## WHAT YOU HAVE TO DO:
As you write out the lines from the one containing "Where should I" through the last line of the records, keep them exact and leave out pictures.
==========
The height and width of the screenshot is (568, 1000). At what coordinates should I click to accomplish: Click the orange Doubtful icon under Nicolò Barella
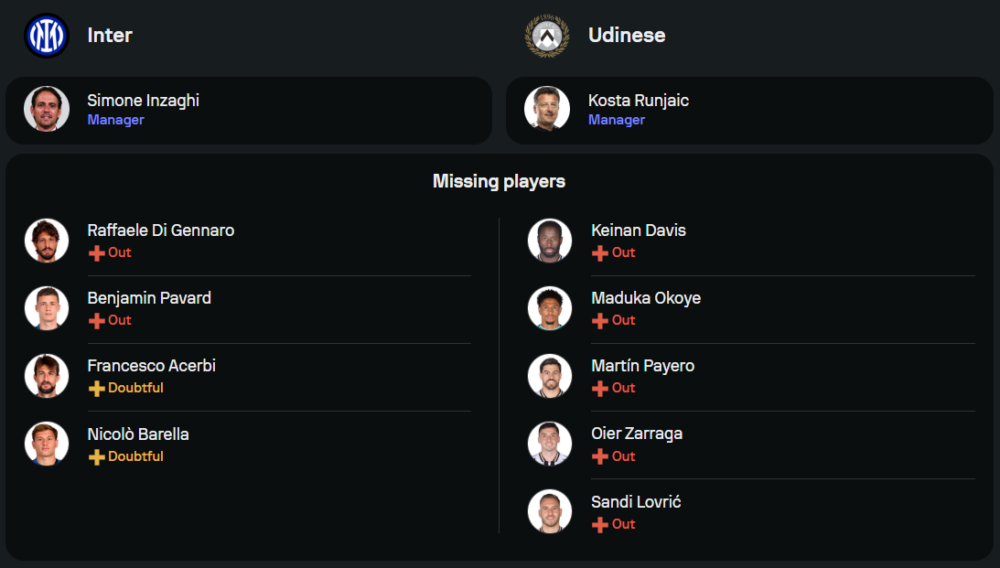(x=97, y=457)
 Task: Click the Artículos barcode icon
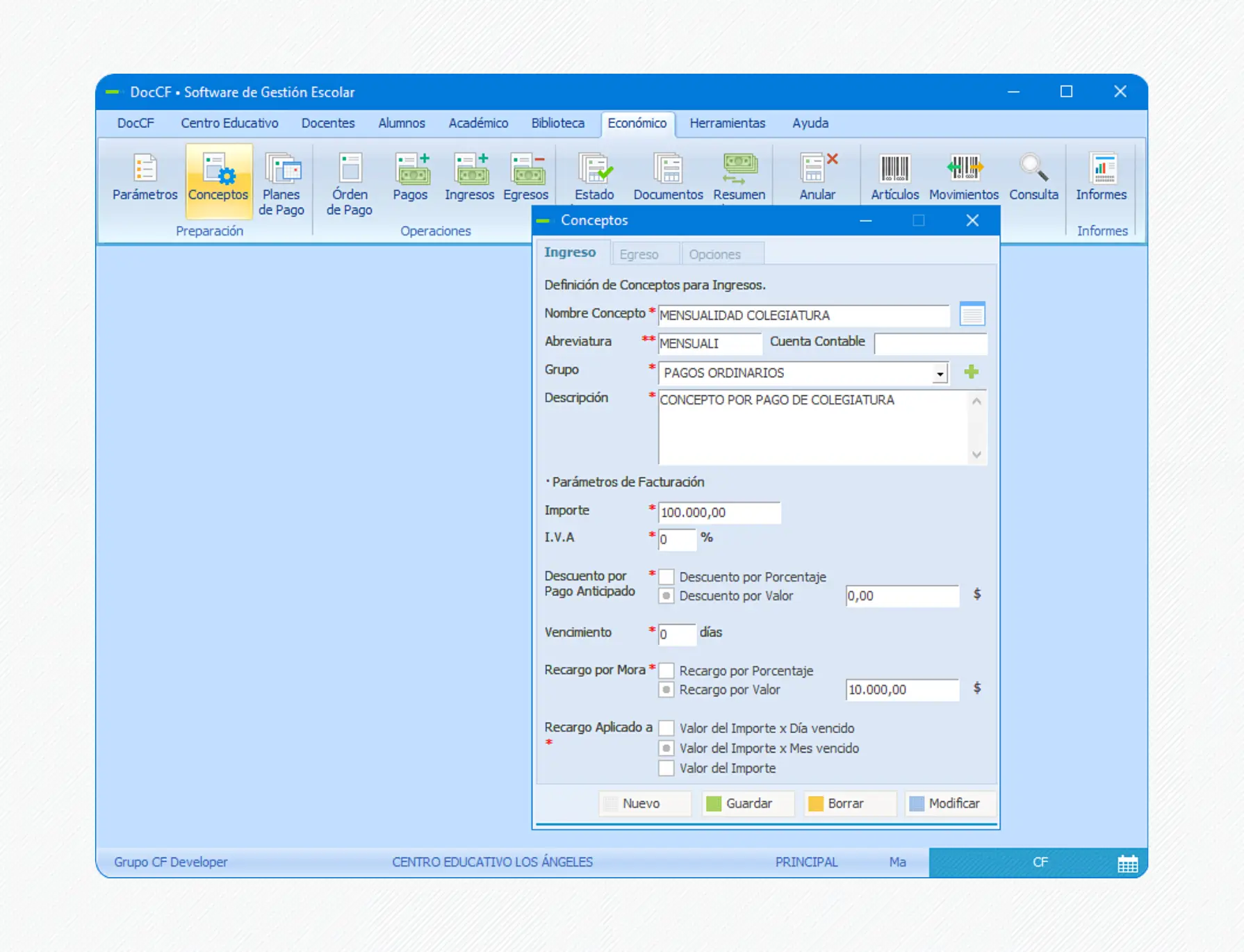coord(894,178)
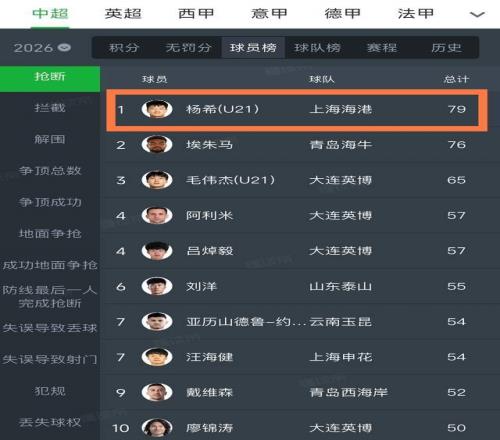The image size is (500, 440).
Task: Open the 赛程 tab
Action: [382, 48]
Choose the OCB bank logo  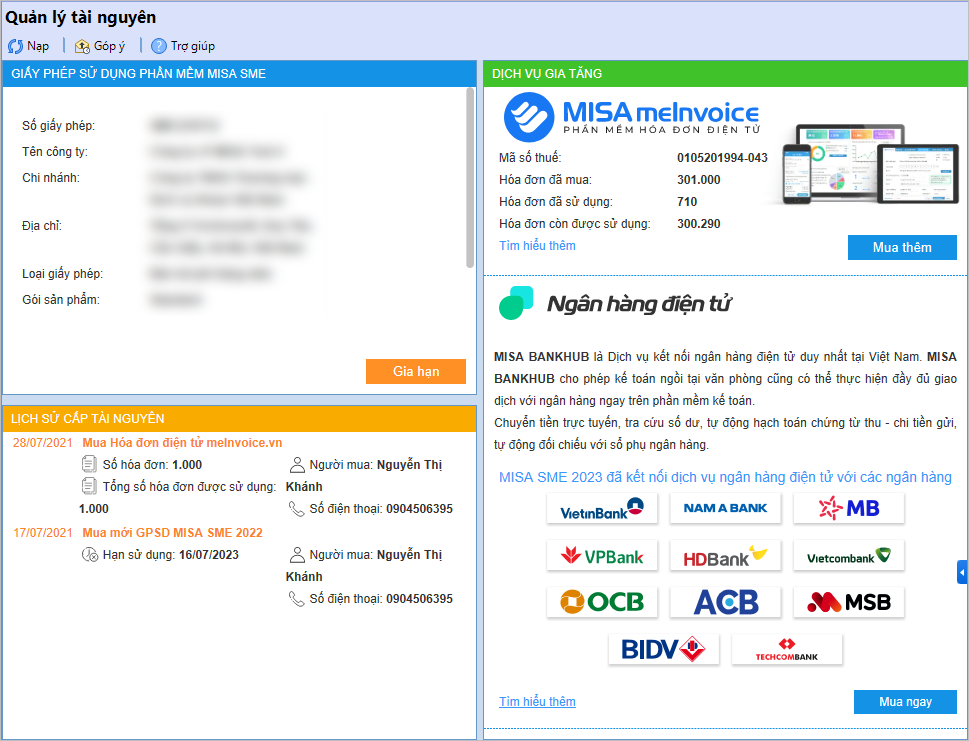(601, 601)
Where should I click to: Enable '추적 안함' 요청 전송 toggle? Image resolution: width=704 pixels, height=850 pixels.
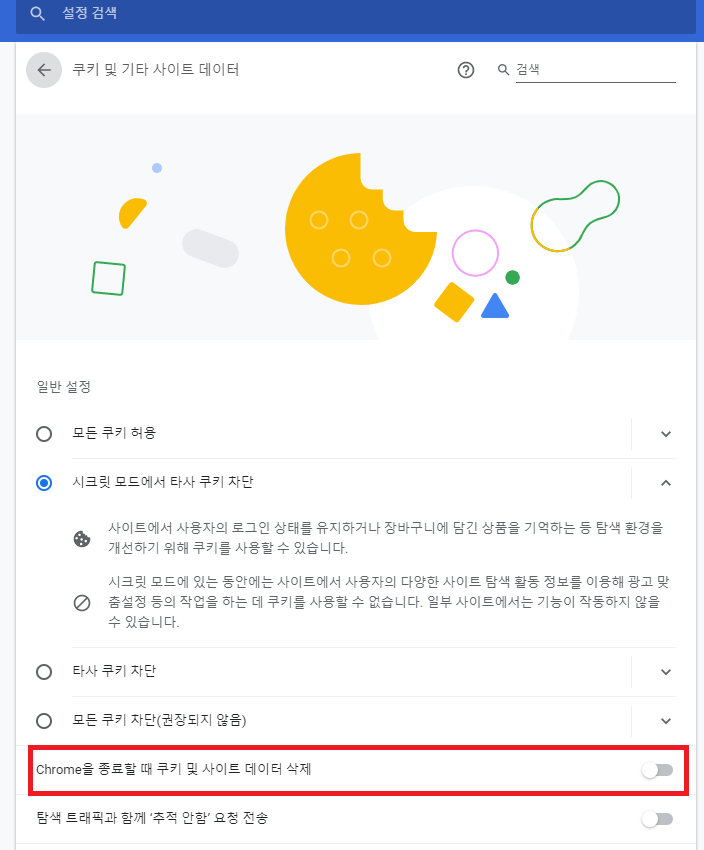point(657,819)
==========
## RESULT OF THIS TASK:
Where should I click to: Enable '추적 안함' 요청 전송 toggle? Image resolution: width=704 pixels, height=850 pixels.
point(657,819)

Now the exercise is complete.